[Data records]
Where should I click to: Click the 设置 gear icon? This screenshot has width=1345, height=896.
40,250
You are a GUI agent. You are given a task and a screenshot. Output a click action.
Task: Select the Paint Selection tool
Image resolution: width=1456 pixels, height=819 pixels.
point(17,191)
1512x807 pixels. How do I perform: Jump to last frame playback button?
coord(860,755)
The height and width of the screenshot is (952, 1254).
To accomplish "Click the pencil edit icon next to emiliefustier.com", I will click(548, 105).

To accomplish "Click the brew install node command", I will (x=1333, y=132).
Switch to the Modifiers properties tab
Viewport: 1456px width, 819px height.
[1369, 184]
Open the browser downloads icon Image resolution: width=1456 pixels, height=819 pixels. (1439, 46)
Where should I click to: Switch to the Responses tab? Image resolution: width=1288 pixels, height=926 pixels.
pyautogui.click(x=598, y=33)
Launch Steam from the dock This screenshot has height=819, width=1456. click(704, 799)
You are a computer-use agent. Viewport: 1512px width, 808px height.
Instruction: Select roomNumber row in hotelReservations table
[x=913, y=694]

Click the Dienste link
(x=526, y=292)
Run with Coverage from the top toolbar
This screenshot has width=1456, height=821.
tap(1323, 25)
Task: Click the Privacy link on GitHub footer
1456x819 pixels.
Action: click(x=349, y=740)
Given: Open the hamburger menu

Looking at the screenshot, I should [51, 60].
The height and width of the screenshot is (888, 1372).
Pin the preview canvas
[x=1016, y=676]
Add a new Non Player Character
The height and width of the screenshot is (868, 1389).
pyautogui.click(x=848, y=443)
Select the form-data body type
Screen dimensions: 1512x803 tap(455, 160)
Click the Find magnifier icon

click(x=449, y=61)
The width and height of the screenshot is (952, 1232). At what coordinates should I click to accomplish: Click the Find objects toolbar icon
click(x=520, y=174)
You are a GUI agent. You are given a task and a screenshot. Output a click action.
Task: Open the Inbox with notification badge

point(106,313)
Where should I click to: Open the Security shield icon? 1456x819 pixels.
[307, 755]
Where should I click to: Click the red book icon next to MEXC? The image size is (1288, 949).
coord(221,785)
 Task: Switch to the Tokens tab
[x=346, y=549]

WHAT THIS TASK INVOLVES. Output, and output only, the lines from the one containing "Click the Dienste link" through the last line of the data above.

WRITTEN REPLY.
Click the Dienste link
(x=526, y=292)
Run with Coverage from the top toolbar
This screenshot has width=1456, height=821.
tap(1323, 25)
Task: Click the Privacy link on GitHub footer
1456x819 pixels.
Action: click(x=349, y=740)
Given: Open the hamburger menu

Looking at the screenshot, I should [51, 60].
The height and width of the screenshot is (888, 1372).
Pin the preview canvas
[x=1016, y=676]
Add a new Non Player Character
The height and width of the screenshot is (868, 1389).
pyautogui.click(x=848, y=443)
Select the form-data body type
Screen dimensions: 1512x803 tap(455, 160)
Click the Find magnifier icon

click(x=449, y=61)
The width and height of the screenshot is (952, 1232). At what coordinates should I click to accomplish: Click the Find objects toolbar icon
click(x=520, y=174)
You are a GUI agent. You are given a task and a screenshot. Output a click action.
Task: Open the Inbox with notification badge

point(106,313)
Where should I click to: Open the Security shield icon? 1456x819 pixels.
[307, 755]
Where should I click to: Click the red book icon next to MEXC? The image size is (1288, 949).
coord(221,785)
 Task: Switch to the Tokens tab
[x=346, y=549]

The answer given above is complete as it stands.